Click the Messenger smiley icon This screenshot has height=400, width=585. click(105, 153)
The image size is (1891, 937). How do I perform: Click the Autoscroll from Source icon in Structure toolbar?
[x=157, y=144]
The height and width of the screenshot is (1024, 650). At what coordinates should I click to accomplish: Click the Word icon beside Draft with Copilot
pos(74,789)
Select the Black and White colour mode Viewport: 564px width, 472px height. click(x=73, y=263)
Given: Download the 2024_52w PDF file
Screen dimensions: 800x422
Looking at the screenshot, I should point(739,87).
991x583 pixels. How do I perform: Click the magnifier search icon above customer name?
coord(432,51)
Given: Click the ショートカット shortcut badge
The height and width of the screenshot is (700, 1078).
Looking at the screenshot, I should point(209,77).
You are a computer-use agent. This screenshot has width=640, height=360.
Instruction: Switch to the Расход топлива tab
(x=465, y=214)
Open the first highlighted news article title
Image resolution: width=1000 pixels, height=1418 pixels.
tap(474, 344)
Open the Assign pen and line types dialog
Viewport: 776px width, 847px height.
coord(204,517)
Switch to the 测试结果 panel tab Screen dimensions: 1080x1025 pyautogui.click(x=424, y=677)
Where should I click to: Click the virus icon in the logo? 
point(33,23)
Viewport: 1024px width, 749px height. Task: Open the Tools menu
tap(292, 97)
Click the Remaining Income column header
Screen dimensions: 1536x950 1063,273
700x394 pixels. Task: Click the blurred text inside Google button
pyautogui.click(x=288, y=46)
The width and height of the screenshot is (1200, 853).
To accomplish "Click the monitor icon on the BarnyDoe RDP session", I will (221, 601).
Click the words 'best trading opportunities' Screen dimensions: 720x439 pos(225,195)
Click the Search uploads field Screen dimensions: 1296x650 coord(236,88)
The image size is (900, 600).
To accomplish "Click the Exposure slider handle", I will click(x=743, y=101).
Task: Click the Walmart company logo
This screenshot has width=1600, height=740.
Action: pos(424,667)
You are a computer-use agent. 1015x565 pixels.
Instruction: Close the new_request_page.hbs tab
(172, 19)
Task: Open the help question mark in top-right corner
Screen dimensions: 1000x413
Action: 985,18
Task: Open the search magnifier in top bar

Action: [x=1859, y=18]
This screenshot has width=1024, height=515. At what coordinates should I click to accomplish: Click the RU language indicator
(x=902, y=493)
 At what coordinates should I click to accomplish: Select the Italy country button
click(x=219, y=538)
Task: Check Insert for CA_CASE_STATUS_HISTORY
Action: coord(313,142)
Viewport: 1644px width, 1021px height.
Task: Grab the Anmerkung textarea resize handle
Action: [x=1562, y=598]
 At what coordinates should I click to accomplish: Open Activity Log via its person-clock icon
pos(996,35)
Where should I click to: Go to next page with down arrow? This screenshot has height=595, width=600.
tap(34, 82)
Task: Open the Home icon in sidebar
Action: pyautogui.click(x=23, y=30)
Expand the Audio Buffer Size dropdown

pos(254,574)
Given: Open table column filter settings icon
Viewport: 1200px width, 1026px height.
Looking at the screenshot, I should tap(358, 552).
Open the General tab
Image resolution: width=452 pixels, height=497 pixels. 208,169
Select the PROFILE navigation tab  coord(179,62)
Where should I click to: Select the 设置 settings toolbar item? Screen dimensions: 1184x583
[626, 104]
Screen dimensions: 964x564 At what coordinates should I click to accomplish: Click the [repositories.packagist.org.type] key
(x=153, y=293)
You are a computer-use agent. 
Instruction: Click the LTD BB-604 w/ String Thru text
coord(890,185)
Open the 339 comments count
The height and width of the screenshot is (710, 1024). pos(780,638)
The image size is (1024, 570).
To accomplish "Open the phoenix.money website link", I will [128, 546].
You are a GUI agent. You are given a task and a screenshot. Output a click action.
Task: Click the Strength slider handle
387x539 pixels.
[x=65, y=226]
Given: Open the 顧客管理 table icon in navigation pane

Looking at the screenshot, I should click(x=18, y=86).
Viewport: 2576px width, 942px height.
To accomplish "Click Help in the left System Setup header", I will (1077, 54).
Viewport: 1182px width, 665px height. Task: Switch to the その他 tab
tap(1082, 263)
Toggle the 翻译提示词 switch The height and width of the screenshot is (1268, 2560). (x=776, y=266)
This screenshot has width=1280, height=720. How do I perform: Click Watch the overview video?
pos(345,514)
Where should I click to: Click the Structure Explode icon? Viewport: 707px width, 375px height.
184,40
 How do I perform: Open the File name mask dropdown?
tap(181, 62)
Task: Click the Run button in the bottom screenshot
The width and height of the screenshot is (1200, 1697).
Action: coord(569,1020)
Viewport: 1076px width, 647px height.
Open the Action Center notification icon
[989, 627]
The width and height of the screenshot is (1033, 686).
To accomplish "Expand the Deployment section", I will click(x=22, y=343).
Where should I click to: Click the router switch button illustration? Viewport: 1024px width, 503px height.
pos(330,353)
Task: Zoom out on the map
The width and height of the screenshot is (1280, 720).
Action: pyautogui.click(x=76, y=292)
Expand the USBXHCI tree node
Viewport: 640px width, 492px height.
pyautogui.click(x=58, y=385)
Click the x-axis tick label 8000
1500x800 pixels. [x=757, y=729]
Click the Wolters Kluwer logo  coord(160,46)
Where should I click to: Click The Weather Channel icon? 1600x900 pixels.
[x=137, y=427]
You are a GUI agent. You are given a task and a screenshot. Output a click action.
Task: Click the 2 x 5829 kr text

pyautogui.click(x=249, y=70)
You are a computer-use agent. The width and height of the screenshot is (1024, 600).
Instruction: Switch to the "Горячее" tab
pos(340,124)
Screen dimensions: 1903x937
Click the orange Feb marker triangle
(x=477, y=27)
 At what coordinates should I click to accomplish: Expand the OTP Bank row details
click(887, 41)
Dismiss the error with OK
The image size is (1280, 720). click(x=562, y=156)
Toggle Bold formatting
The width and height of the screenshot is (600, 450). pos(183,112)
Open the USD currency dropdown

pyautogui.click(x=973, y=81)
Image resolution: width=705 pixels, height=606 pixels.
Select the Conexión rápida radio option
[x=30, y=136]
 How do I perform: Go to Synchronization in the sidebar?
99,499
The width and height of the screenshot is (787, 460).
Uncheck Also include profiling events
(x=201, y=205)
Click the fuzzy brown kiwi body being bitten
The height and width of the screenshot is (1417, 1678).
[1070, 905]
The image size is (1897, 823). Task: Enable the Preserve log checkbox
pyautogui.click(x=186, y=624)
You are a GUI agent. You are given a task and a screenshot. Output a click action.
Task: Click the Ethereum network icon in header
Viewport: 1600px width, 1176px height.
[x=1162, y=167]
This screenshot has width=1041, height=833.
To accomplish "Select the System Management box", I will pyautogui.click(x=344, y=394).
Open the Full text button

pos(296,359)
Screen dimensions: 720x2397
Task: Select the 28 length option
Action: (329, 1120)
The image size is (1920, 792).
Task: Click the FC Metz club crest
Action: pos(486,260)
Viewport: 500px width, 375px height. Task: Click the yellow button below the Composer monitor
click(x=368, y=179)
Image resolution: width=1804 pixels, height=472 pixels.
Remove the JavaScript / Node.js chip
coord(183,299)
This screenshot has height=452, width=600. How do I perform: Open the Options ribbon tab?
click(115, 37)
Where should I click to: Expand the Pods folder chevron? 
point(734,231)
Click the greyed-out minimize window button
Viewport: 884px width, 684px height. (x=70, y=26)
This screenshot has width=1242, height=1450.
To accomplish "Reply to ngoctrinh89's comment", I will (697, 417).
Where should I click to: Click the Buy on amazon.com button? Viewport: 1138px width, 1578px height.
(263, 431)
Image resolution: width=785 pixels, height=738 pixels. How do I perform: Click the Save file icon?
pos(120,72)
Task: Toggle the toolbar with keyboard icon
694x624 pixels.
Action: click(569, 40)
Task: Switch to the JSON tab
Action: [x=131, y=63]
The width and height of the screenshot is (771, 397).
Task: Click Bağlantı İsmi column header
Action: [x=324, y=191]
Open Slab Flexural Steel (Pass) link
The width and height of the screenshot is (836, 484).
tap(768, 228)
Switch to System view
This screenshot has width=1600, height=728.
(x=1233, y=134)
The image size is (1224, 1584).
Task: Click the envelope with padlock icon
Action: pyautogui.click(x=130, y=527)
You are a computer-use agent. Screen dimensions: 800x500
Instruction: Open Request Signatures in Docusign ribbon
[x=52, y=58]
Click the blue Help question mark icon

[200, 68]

### [WORK TASK]
Wherever the string "slider" occurs in the listing, return the line it sits on.

### [RESPONSE TO THIS TASK]
To accomplish "Click the Exposure slider handle", I will click(x=743, y=101).
Task: Click the Strength slider handle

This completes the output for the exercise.